Until three months back, they could do this whenever they wanted. But after the recent monsoon rains inundated their almost entire area, they are left with no choice but to wait until it is dark so that everybody in the colony is asleep and there are no passers-by. “What else can we do? Despite the severe heat, most women also drink little water so that they do not feel the urge to use the ‘bathroom’,” says Taijee.
She lives in a small colony of traditional gypsies, Goth Lakhano Jogi, which comprises around a dozen dilapidated huts and now surrounded by water, appears as if it is a small island. The dwellers of this settlement lived in another village in Thatta district. But after their village was completely washed away during the floods of 2010, they moved to their current location at Jati Chowk, where a nongovernmental organisation (NGO) helped them build their huts.

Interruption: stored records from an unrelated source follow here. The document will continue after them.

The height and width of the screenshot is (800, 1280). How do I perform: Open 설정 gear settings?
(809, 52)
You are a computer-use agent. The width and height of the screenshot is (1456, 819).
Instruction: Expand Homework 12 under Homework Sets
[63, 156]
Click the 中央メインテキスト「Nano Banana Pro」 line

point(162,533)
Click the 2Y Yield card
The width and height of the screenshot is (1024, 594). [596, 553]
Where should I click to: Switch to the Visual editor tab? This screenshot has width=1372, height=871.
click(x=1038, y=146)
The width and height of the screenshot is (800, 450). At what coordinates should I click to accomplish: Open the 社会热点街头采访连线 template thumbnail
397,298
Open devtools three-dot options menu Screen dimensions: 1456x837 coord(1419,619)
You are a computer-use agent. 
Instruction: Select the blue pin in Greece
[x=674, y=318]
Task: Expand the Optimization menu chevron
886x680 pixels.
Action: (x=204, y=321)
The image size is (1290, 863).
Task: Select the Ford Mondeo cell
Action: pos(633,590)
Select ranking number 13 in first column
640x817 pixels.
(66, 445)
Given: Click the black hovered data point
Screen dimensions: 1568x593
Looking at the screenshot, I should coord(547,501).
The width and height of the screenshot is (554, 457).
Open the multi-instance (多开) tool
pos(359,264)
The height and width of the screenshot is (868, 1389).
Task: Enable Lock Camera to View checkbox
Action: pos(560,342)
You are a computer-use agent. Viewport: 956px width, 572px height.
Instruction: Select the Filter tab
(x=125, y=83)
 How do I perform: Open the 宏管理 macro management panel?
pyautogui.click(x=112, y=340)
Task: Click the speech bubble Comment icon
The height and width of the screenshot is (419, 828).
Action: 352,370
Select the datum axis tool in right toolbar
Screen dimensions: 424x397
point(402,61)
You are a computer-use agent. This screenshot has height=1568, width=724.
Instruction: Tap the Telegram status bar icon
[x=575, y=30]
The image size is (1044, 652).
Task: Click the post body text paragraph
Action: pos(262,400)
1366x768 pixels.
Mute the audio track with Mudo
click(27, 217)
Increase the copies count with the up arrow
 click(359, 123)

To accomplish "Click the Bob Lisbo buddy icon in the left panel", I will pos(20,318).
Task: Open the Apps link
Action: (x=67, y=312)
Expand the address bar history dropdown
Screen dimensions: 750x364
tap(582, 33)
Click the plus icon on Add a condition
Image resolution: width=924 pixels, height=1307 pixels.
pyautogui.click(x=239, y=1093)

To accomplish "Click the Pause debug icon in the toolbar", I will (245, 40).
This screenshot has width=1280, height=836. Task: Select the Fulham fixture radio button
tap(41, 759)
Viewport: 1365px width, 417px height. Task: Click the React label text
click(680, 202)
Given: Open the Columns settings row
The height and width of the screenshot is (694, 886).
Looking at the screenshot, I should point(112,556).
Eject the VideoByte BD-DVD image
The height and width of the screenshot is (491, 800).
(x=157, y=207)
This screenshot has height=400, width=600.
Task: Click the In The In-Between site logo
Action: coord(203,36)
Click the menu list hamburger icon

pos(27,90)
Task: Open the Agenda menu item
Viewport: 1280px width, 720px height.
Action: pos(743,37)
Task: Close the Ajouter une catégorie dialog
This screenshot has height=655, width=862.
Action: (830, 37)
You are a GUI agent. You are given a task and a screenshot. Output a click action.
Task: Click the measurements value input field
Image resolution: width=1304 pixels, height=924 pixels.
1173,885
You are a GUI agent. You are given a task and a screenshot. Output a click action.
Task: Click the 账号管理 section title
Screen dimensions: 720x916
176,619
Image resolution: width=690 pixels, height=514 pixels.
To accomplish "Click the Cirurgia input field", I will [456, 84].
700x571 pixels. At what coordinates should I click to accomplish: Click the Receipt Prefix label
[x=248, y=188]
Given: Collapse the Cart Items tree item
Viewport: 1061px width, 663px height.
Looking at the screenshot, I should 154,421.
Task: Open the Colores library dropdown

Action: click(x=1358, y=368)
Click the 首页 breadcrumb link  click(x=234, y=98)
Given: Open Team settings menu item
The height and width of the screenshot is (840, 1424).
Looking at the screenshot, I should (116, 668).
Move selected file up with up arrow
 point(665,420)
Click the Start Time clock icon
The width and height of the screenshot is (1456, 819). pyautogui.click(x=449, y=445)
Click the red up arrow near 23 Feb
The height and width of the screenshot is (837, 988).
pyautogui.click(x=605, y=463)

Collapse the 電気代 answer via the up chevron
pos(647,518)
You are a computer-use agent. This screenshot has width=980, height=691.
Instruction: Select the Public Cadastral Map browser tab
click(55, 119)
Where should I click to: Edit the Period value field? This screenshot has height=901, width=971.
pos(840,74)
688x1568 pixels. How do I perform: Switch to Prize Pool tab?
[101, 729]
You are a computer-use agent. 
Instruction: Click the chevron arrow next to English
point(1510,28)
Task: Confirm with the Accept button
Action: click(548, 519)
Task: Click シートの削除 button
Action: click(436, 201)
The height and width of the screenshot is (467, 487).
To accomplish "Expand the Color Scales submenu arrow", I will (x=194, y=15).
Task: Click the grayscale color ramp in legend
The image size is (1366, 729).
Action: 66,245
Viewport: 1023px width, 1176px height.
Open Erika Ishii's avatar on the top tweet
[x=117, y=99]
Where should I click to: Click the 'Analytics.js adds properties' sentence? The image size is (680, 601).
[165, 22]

But misery followed them there and this year’s rains flooded their new settlement. The NGO built huts for them, but did not construct a single toilet in the colony. So the women and children of the colony usually use the bushes near their colony. “We are thankful to the NGO, which helped us build our huts, but perhaps they think we gypsies do not use toilets, so they did not build one in the colony,” said Lakhano Jogi, the chieftain of the tribe.
Women of the Goth Allah Bachayo village in Jati taluka in Thatta district are also facing similar problems. Their village was completely submerged when rainwater caused breaches in the Karo Gongaro drain and they left their village to start living on the banks of the Shah Kapoor canal. Some international donors with the help of local NGOs provided them with tents, but there is no toilet in the tent village.
The surrounding areas are also submerged and the women of this village too have to wait until night to use the open space to answer the call of nature. Some male villagers have dug two large trenches behind the tents so that women can use them. But there are four pregnant women in the village and they find it hard to get down into the trenches and come up again.
“We usually wait until night. But if we are not in a position to wait anymore, we just use the roadside and if somebody arrives there, we just lower our head,” says Amina, a resident of the tent village. Healthcare experts say that holding back on urinating and defecating for a long time can harm kidneys and eventually result in renal failure.
Consultant gastroenterologist of the Department of Medicine the at Aga Khan University, Prof Dr Hasnain Ali Shah said by doing this, a person can suffer from severe constipation and there would be lot of pressure on kidneys too. According to the United Nation’s Office for the Coordination of Humanitarian Affairs, the recent torrential monsoon rains in southern Sindh have triggered serious flooding, affecting over five million people. Among them are communities, which are still recovering from last year’s extraordinary floods.
An official of the United Nations Children’s Fund, Samiullah, told Pakistan Today that they are going to build 9,000 toilets in the rain- and flood-hit areas, but they would be constructed at government’s relief camps only.